DESCRIPTION OF THE TASK -> Gather all lines in the data that hold the string "computer".
:: PROVIDED RECORDS ::
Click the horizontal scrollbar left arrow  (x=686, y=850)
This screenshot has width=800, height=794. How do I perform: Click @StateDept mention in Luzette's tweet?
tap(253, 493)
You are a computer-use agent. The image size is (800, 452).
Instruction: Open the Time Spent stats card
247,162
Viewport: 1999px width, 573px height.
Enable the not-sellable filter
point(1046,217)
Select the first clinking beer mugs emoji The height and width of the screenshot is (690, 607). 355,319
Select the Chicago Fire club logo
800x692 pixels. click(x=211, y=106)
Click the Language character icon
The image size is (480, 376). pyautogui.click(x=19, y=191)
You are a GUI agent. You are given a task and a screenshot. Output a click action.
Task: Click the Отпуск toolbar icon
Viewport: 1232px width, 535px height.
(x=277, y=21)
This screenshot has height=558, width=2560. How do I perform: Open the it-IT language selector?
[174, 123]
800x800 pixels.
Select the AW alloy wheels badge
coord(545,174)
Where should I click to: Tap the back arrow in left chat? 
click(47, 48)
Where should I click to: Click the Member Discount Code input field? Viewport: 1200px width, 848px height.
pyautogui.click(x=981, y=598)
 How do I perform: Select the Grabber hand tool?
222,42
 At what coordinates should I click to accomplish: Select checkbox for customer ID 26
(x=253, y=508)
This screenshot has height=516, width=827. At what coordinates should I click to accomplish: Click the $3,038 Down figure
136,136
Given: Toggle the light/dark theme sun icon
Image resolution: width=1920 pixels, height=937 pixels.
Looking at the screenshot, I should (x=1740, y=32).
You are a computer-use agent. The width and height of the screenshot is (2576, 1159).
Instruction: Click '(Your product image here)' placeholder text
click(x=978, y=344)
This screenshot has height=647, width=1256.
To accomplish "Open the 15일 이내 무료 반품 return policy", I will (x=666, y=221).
:::
SOLUTION ->
You are a computer-use agent. The image size is (800, 452).
You are a computer-use agent. The width and height of the screenshot is (2576, 1159).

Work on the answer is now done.